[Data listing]
-- start --

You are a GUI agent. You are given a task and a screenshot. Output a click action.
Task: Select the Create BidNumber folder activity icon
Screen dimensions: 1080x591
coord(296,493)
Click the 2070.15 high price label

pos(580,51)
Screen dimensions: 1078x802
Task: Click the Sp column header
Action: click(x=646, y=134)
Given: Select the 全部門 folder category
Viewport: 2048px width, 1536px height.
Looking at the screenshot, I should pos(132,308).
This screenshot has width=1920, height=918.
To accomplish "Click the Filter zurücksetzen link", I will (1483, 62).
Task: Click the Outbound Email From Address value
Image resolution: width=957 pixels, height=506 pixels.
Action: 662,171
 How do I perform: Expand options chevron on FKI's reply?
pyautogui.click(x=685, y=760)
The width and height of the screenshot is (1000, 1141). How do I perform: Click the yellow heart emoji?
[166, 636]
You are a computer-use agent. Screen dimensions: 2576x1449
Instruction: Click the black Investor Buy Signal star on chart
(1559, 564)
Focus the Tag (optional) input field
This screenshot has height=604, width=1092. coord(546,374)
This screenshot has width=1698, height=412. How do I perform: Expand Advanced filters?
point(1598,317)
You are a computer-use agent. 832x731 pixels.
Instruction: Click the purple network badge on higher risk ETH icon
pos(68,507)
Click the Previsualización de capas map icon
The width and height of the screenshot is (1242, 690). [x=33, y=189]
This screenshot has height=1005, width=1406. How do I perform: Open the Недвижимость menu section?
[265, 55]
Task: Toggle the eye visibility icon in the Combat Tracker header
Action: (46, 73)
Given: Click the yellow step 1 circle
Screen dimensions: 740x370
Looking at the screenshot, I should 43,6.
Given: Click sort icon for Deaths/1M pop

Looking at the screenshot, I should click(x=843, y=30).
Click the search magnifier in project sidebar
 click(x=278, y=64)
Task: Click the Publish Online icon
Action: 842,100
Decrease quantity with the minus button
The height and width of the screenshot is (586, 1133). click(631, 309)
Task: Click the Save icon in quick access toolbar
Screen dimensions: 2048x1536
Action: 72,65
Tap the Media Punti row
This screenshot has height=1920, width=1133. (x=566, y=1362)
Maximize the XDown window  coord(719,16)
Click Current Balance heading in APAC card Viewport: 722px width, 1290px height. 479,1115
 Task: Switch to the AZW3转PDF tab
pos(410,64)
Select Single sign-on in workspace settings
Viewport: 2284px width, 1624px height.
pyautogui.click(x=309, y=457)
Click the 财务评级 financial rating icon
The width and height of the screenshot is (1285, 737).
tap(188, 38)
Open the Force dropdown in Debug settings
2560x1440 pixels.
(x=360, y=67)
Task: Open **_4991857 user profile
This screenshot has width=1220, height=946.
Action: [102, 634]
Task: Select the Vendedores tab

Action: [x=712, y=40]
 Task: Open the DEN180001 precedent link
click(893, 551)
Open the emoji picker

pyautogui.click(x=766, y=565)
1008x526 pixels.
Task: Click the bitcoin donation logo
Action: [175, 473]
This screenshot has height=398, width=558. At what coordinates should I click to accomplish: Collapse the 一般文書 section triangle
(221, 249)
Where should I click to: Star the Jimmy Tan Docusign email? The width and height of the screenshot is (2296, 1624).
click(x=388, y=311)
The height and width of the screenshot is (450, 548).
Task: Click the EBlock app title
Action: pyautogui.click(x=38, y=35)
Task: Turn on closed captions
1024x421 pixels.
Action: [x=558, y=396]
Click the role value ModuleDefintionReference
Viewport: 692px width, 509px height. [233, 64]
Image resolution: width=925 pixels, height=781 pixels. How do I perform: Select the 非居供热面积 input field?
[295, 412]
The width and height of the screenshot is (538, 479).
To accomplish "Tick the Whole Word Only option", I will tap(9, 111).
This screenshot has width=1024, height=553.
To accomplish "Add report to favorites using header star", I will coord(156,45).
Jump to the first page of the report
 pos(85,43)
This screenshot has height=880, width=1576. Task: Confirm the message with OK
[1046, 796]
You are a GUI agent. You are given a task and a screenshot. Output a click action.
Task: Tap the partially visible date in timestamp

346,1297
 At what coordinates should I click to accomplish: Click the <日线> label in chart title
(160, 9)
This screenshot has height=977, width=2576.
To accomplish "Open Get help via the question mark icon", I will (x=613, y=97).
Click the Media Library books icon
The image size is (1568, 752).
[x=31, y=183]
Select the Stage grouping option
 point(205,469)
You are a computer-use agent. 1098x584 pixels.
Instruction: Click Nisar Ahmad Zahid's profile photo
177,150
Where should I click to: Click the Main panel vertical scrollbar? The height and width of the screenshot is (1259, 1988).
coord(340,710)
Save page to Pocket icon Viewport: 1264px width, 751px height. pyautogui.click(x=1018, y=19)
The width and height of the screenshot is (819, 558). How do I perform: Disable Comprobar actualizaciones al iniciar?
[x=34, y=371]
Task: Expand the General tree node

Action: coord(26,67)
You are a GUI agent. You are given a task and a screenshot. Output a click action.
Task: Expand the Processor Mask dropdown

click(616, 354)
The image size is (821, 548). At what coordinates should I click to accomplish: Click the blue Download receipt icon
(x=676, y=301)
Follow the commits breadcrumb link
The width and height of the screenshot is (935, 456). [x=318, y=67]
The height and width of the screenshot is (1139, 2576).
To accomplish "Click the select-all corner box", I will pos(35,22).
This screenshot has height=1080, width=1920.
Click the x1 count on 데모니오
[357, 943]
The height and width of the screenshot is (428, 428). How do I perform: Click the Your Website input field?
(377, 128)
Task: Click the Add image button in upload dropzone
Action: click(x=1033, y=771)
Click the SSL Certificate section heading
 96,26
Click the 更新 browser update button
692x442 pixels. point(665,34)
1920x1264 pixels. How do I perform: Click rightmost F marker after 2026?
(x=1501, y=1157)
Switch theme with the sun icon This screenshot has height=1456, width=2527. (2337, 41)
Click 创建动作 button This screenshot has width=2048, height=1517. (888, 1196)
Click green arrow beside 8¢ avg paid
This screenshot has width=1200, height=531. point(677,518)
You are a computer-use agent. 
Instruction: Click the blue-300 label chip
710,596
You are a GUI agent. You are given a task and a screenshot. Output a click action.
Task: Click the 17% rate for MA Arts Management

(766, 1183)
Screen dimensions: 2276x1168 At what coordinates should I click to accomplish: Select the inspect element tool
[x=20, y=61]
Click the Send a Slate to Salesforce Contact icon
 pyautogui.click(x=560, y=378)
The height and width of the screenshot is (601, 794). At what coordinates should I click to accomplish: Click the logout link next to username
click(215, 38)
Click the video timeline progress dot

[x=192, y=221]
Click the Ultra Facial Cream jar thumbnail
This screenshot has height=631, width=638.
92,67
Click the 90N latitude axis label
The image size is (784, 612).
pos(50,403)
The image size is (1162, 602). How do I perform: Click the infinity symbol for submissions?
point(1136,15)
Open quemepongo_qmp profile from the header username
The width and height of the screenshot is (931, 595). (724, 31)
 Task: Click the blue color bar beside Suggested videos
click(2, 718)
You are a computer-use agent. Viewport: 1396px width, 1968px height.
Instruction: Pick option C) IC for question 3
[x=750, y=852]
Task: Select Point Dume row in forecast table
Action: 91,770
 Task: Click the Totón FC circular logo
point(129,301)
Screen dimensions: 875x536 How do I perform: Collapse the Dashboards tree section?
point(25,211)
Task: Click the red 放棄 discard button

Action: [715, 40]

-- end --

__Work instructions__
Convert the stretch of the data listing above from the line containing "Screen dimensions: 2276x1168" through the line containing "The width and height of the screenshot is (931, 595)." into a JSON list of strings, one string per line, omitting blank lines.

__Task result__
[
  "Screen dimensions: 2276x1168 At what coordinates should I click to accomplish: Select the inspect element tool",
  "[x=20, y=61]",
  "Click the Send a Slate to Salesforce Contact icon",
  " pyautogui.click(x=560, y=378)",
  "The height and width of the screenshot is (601, 794). At what coordinates should I click to accomplish: Click the logout link next to username",
  "click(215, 38)",
  "Click the video timeline progress dot",
  "[x=192, y=221]",
  "Click the Ultra Facial Cream jar thumbnail",
  "This screenshot has height=631, width=638.",
  "92,67",
  "Click the 90N latitude axis label",
  "The image size is (784, 612).",
  "pos(50,403)",
  "The image size is (1162, 602). How do I perform: Click the infinity symbol for submissions?",
  "point(1136,15)",
  "Open quemepongo_qmp profile from the header username",
  "The width and height of the screenshot is (931, 595). (724, 31)"
]